_Task statement_
Rewrite the entries below, exchanging every instance of "screenshot" for "capture" and leaving everything else unchanged. Leave the pictures out of your answer.

>>>

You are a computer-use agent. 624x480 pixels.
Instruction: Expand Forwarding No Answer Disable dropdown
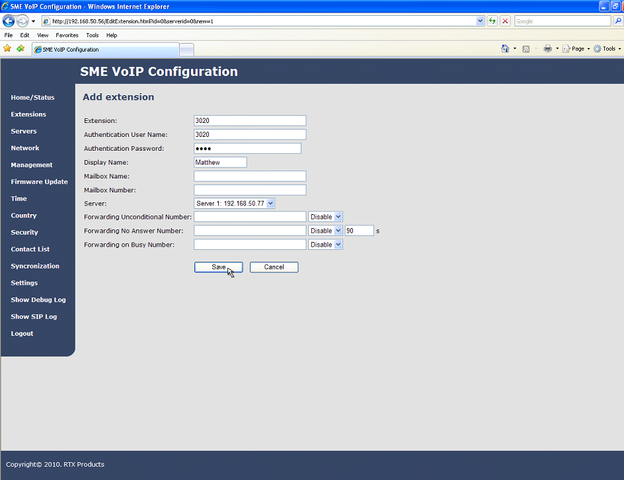coord(325,230)
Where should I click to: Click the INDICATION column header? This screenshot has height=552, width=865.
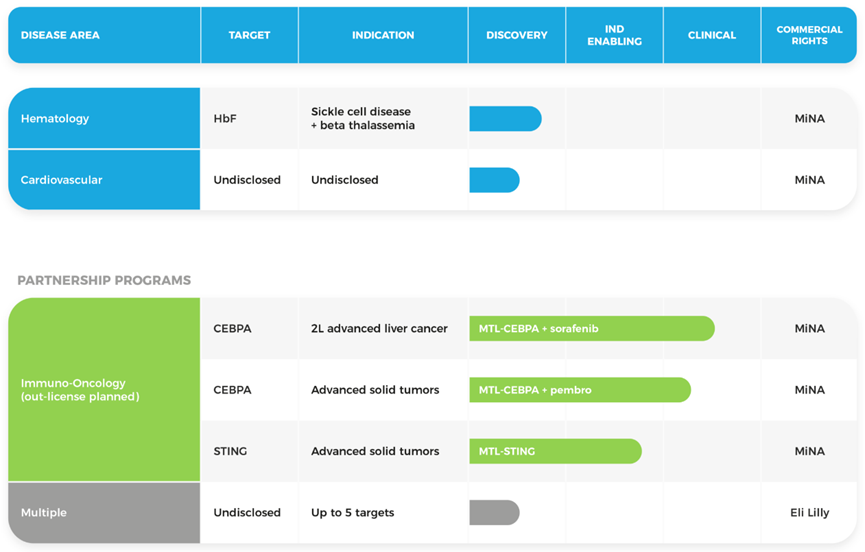pos(383,35)
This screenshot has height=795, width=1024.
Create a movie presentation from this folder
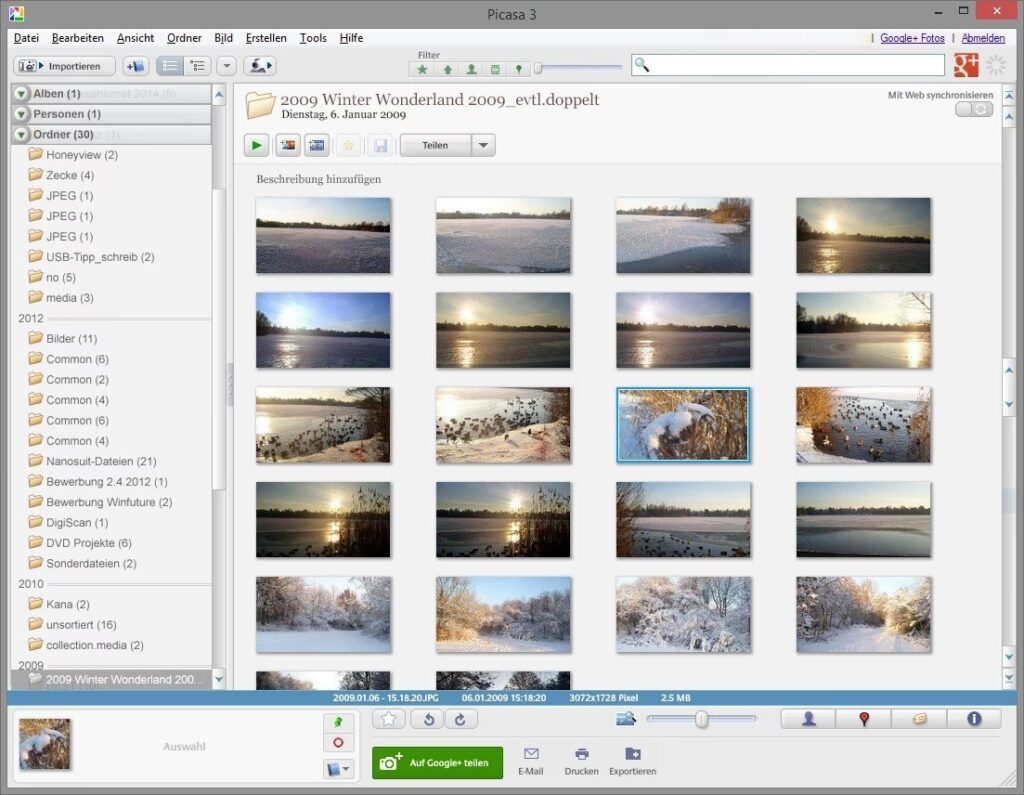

<<<

_Right answer_
You are a computer-use agent. 624x480 pixels.
Instruction: Expand Forwarding No Answer Disable dropdown
coord(325,230)
Where should I click to: Click the INDICATION column header? This capture has height=552, width=865.
pos(383,35)
This capture has height=795, width=1024.
Create a movie presentation from this folder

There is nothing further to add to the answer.